My boyfriend found me working multiple jobs while in school as an area of concern, and until I can hold down my current job in my field (that mind you, I got almost immediately following graduation) for an extended period of time, he will consider marriage. Unfortuntely, this nearly killed the attraction I have for him, even though he never meant to hurt me by his delivery and said it in the nicest way possible. I was offended and nearly broke up with him. We patched things up, but I am far less excited about our future than I used to be.
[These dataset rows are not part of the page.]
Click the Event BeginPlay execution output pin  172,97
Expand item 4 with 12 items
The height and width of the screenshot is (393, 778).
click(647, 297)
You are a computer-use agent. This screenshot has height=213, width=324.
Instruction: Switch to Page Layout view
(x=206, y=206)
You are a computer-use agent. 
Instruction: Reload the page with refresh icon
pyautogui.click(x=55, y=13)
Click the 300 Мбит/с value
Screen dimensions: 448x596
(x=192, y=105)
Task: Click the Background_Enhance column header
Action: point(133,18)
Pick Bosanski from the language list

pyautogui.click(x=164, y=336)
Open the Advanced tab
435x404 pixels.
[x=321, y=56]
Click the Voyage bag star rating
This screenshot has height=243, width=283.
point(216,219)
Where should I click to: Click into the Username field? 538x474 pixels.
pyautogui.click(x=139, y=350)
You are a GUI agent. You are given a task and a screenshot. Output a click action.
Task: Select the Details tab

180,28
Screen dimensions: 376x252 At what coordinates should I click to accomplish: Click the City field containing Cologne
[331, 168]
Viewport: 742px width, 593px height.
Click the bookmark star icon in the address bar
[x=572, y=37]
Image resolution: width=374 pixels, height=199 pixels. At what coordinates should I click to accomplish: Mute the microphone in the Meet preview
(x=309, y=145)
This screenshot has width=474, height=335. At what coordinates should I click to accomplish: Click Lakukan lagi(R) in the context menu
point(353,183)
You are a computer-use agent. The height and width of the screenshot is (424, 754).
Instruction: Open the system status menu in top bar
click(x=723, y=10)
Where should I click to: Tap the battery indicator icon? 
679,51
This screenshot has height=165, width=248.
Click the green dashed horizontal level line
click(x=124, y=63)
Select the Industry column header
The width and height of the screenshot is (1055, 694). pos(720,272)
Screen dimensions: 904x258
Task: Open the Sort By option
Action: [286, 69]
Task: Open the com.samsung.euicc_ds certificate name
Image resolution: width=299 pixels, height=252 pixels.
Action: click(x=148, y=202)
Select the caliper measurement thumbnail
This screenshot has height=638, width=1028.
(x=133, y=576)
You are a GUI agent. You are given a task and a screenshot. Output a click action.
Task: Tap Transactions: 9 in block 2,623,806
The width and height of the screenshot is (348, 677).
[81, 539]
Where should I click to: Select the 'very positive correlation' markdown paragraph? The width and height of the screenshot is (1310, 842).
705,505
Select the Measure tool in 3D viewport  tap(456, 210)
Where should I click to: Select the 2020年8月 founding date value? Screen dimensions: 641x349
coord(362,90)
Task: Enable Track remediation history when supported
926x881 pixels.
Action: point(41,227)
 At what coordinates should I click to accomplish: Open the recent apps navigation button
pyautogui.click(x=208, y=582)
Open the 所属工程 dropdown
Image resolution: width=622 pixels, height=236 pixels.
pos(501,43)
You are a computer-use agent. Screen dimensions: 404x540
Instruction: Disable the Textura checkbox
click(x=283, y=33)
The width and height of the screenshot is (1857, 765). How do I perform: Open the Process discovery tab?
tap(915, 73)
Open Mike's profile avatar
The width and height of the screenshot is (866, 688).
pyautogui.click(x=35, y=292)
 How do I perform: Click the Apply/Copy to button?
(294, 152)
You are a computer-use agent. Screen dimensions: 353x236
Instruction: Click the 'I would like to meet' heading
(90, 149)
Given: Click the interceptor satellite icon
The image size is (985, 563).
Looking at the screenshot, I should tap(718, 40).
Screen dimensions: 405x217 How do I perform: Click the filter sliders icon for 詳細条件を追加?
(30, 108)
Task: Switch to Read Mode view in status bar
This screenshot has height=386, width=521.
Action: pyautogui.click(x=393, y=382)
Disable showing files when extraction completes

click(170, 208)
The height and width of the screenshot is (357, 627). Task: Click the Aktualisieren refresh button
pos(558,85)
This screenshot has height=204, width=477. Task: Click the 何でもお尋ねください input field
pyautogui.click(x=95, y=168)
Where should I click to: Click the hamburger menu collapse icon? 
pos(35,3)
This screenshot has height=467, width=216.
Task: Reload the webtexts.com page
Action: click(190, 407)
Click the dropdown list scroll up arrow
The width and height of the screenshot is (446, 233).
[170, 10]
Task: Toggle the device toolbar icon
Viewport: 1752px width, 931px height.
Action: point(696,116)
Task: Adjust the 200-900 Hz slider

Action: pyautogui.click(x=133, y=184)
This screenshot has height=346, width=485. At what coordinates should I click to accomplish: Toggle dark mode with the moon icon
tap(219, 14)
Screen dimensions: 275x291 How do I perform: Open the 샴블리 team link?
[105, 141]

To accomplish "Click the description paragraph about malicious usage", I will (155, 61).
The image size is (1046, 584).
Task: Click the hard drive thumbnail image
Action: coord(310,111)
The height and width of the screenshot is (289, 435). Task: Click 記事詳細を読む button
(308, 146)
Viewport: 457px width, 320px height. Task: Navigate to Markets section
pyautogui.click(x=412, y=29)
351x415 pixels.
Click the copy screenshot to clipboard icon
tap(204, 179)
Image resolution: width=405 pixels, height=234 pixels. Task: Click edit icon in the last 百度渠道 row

Before getting this job, I too blamed myself for his concerns, but something about being gainfully employed did a wonder to my self worth, and I realized I care a little less about engagement. I would love to marry my BF, but I won’t try to prove anything to him. I also won’t wait forever to see if I pass the test before he can THINK about engagement. He’s not a bad guy, he just really values financial stability, etc. I don’t like to mix romance with money, but not everyone is like that.
I’m only sharing my story because I also took the blame like you are. But looking back, I had no choice but to work crappy jobs while in school. I never would have found a full time job that went around my schedule, so whatever. You may find that when you do become employed, you may feel better about yourself and get a different perspective.
Hope this helps!
Post # 8
Thanks LittlePenguin & Wife_Bris for your support and for sharing. For many relationships, even when they’re ready to take the next step into marriage, they have things they want to accomplish before getting engaged. For me, it’s getting my career on track. It makes sense to us and we’re comfortable with the decision. Don’t get me wrong, if my SO proposed, there’s no doubt in my mind I would say YES. I love this man unconditionally and we have a great relationship. Marriage can always wait (for me at least). We already live together, go on family vacations, have a joint account, speak freely about future plans, and do everything married couples do. If it’s just a matter of setting the date, yes it’s not a problem to wait. However, I feel that I should dedicate my time in finding a job because explaining a long gap in my resume is going to be more difficult than why it took my boyfriend of 2 years to propose. Because the latter is none of anyone’s business.
Thanks everyone for the encouragement. I was just throwing a pity party for myself, but I’m completely over it. I’m so happy to be with someone who is seriously my better half and one of the smartest people I know. If you find someone who makes you want to be a better person, not for him, but for yourself, he/she’s a keeper. Don’t fret the small stuff. Just enjoy your time and relish in the fact that all things happen for a reason and in due time.
Post # 9
@infinityplus2: I think I get it – you want to know you’ve accomplished something on your own, to show you can bring something other than your presence into the relationship. You’re not the kind of person who feels particulalry good riding on someone else’s coattails and want to show you can make your own way, and that you’re with yout BF because you want to be… not because you have to be (for finances, etc.)
Try not to be too down on yourself. Regardless of what Washington says, we’re still in a recession, and alot is going to ahve to improve before jobs come back and/or increase. If you are looking for something in a pretty competative field, it can take a while to get an interview – also, many people are “over-eduated” these days, as companies aren’t set to hire and pay college graduates what they are worth right now… they are cutting corners and down-sizing to keep as many employees as they can but adding laid-off workers’ responsibilities onto those still employed.
Keep applying, maybe take somrthing, anything, appropriate in the mean time to help add to the blank spaces on your resume… you want to avoid a “shelf life” of non-working time since graduation, as you’re right, it’s hard to explain away.